The following morning I awoke before the sun. The walls danced with shadows from the full moon that filled the winter sky. Since I was not inclined to immediately get out of bed, I studied the changing shapes as my imagination ran wild with the possibilities. The mind of a human has amazing faculties. We are able to metaphysically remove ourselves from place to place and situation to situation. Perhaps as a child our imaginations are the strongest as we contemplate a future we really know nothing about. Later, in our journey through life, when we think we know everything there is to know and nothing can surprise us again, the imaginings take on a more prejudiced point of view. If I had a million dollars, I would do such and such; or if I lived in Santa Barbara, California instead of here in Ames, Iowa, I would have everything I’d need to live a happy life. Imaginings are fun, and I was enjoying my few moments this early morning imagining what each shadow meant. Then it struck me; I was more at peace this morning than I have been in a long time. What happened to my fear of the night before?

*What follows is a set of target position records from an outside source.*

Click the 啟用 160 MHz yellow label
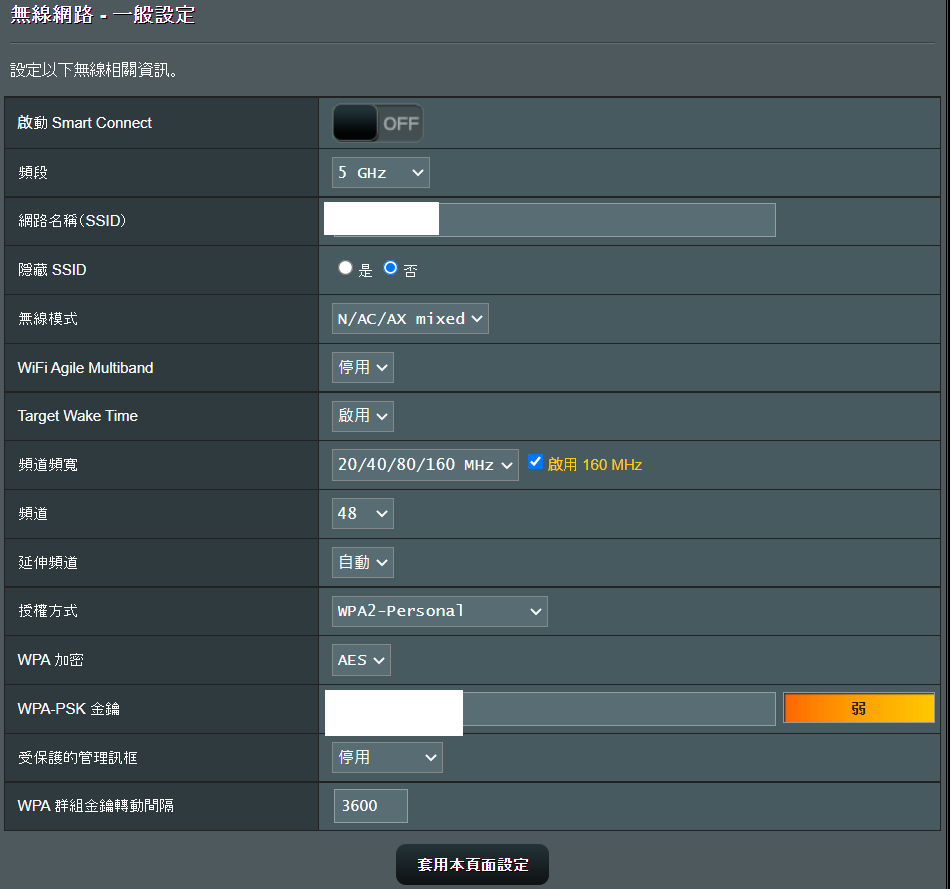The height and width of the screenshot is (889, 950). (595, 465)
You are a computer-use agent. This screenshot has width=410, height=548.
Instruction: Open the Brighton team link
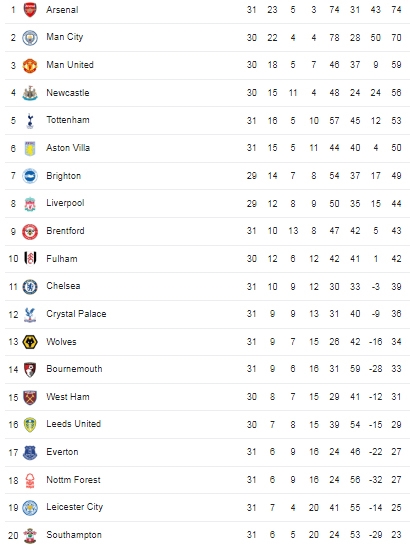pos(64,176)

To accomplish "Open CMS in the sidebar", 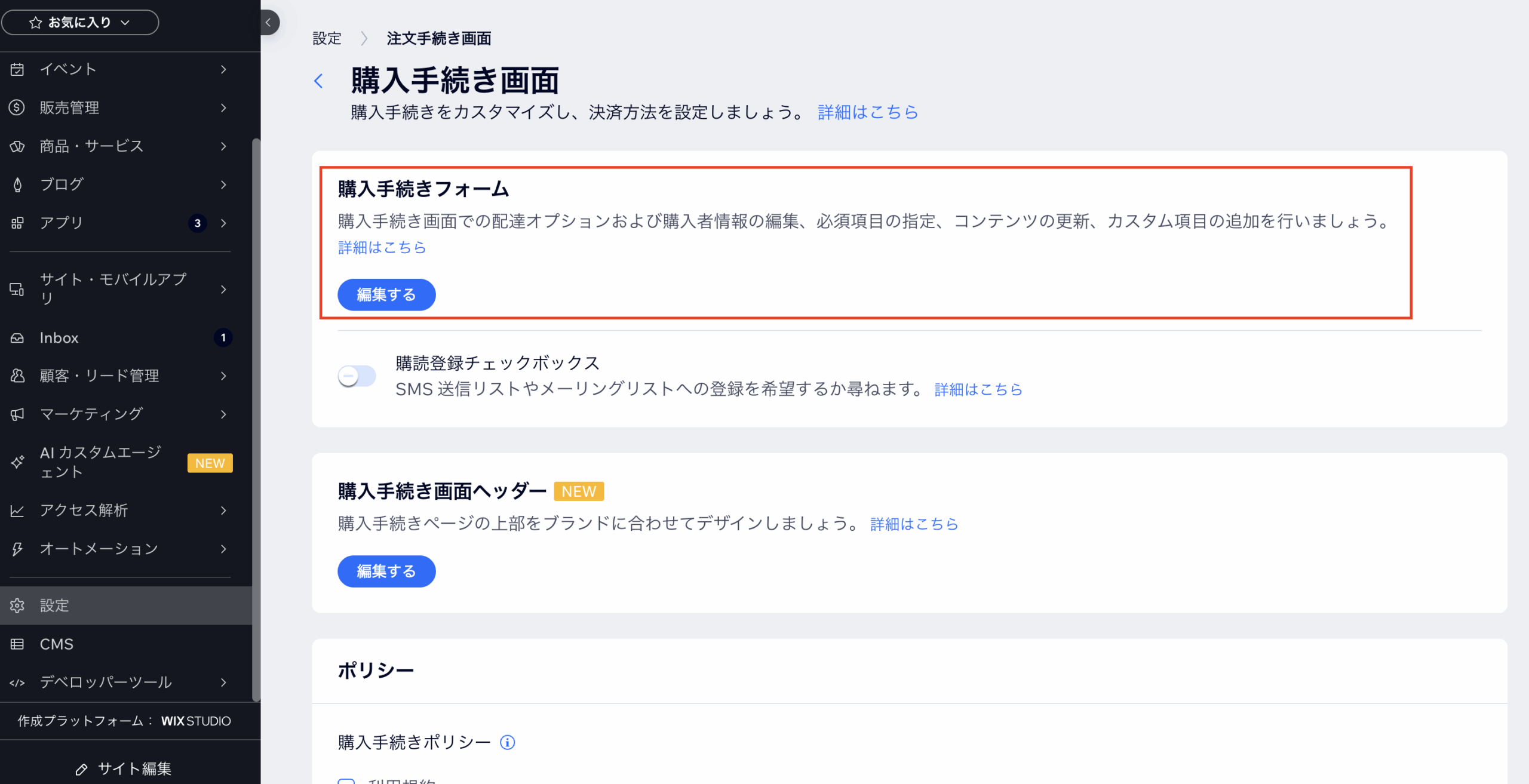I will click(x=57, y=644).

In fact, I knew why the fear was gone, I knew with certainty that I had been given a gift, the substance of which I might never be able to discuss fully with anyone; but a gift of heavenly proportions that I would humbly accept. Without a moment’s hesitation, I went to the telephone and with shaking fingers dialed in the number. As before the voice answered with the readily identifiable Hello. In what is probably the most gratuitous statement I have ever made, I said, “Hi mom, this is your son.” Then there was a moment of silence and stillness, and the world for me seemed to switch into suspended animation. Then came the only two words she would speak, but to me it was the answer to all my prayers. “I’m happy.”

Was what happened to me imagination or reality? Would anyone believe me? Is it necessary for anyone to believe me? Would I ask anyone to believe it? I only know that when you are confronted with those ugly dark moments of your life when you are confronted with your mortality or someone who is so close to you that you feel their pain and anguish, and there is no answer on this earth; then it is time to go beyond what you can see, beyond reality. It’s time to have faith that the answer is very near, and is yours for the asking. I got my answer.